Red Hat’s also doing this, I suppose, to a lesser scope, but once again they’re relying on the non-execute bit. They’re also using the same compiler technology that we are. The thing that we do is put a canary on the stack—it’s called “ProPolice.” It’s by a Japanese researcher; it’s really good stuff. It’s basically just a very, very complicated patch for gcc; unfortunately, gcc is moving so far ahead that the patch can’t keep up, so currently this ProPolice stuff is not running on the latest version of gcc—but we’re not moving ahead because we think that ProPolice is more important than some fancy optimizations.
Q: In the last several months, some companies—like IBM, for example—have opened up, to some extent, their patent portfolios to free software projects. What do you make of that?
I went to look through the IBM portfolio they gave out and found nothing in there of use at all. So I thought it was just a PR game.
Also, there are some really weird laws in the US. Some of these large vendors are trying to play games with the Patent Office. I think they’re doing it more for themselves than for the world.
Q: Could you elaborate on why the OpenBSD team is so committed to releasing its software free of charge and free of restriction?
The first thing to recognize about OpenBSD is that there are about 80 developers and we do OpenBSD for ourselves only. Lots of other people use OpenBSD, but we use it for ourselves. It’s just for ourselves—and that means I want OpenBSD to run on everything I’ve got. I want OpenBSD to work no matter what things come along in the future. This means that we have to have an outside community that will help us with supporting new devices and new technologies.
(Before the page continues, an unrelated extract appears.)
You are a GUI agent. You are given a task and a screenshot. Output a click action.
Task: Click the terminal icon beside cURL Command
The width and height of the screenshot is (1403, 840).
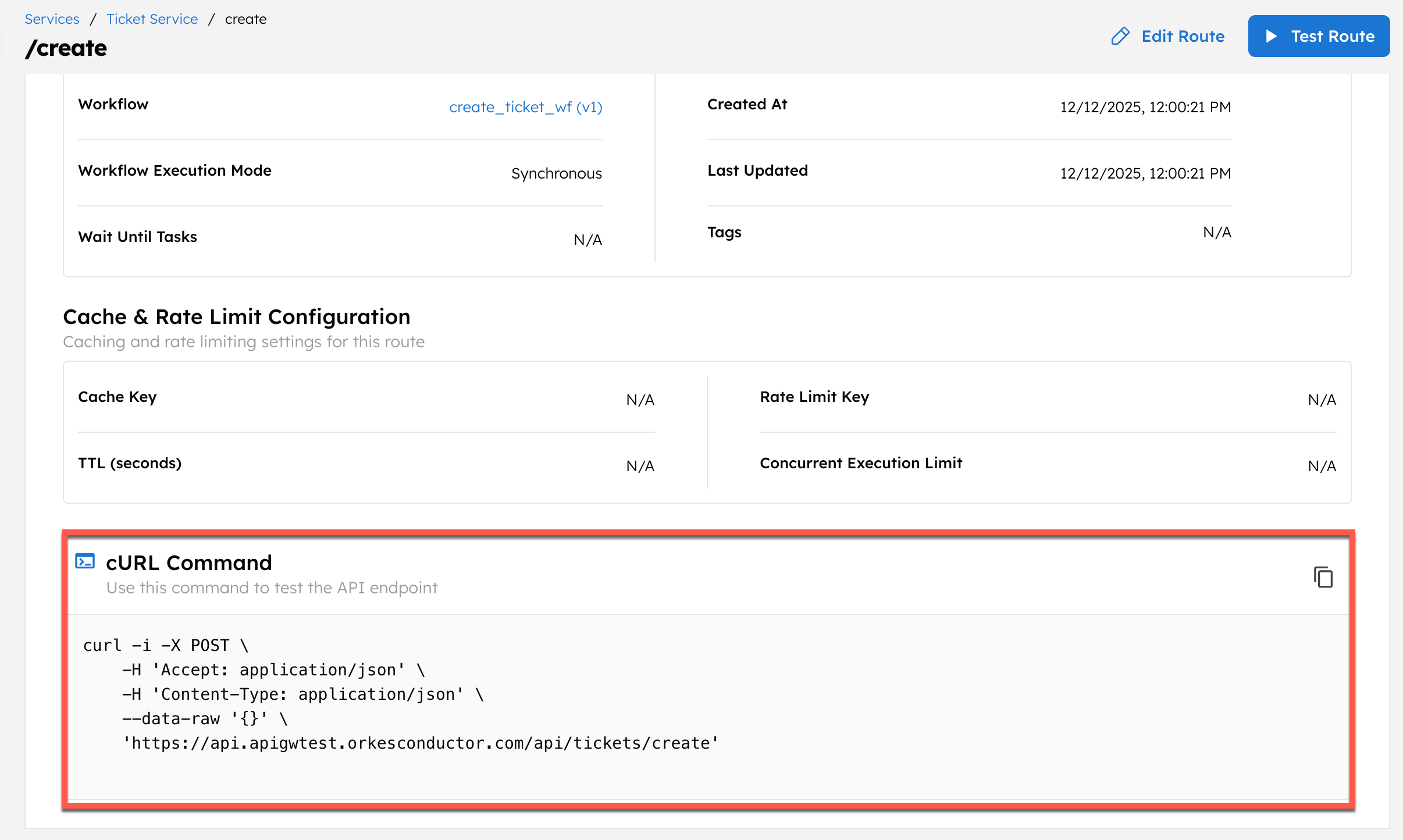(86, 561)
We can’t be too ‘fringe.’ So that means we have to have a user community. But we have a user community only because it benefits us, ourselves.
Then along come all of our users, and it turns out that many of our users are much like us; they have the same needs as us. We don’t particularly care that they have the same needs, but it’s sort of cool.
The result is that we end up with additional support because of them. Some of them write device drivers, or some of them create pressure against vendors and then things become free. And in the end, the whole goal is that we can keep on running on stuff that is completely open so that we can see it so that we can check it.
In this day and age, there’s no one else doing what we’re doing. FreeBSD is not doing this; they’re incorporating binary device drivers all the way through their tree now when it’s more convenient. They’re saying convenience over freedom. The Linux people are now the kings of loadable device drivers, from all sorts of vendors. If OpenBSD stops doing this, I would basically bet that within five years from now there wouldn’t be anybody trying to write a completely free operating system because it would not be possible.
Four months ago it was impossible to do RAID management using completely free tools. Now we have it actually working on AMI RAID controllers. And once it works on AMI RAID controllers, we’re going to find another vendor, a small one, make them friends, and then we’re going to run on them. And then we’re going to have two options. And then we’re going to go after another leading vendor and get documentation from them. And eventually we’ll have enough components that we actually know how the technology that we use on a day-to-day basis actually works.
Q: How do you spend your time when you’re not working on OpenBSD?
I go hiking around the world a little bit. I like a pint or two once in a while, and I like my mountain bike. I’ve got a girlfriend. I spent the last three days basically carting four truckloads’ worth of compost and dirt to her garden. Just a regular life like everybody else, but OpenBSD is my job and OpenBSD is my hobby, and I’m very serious about it.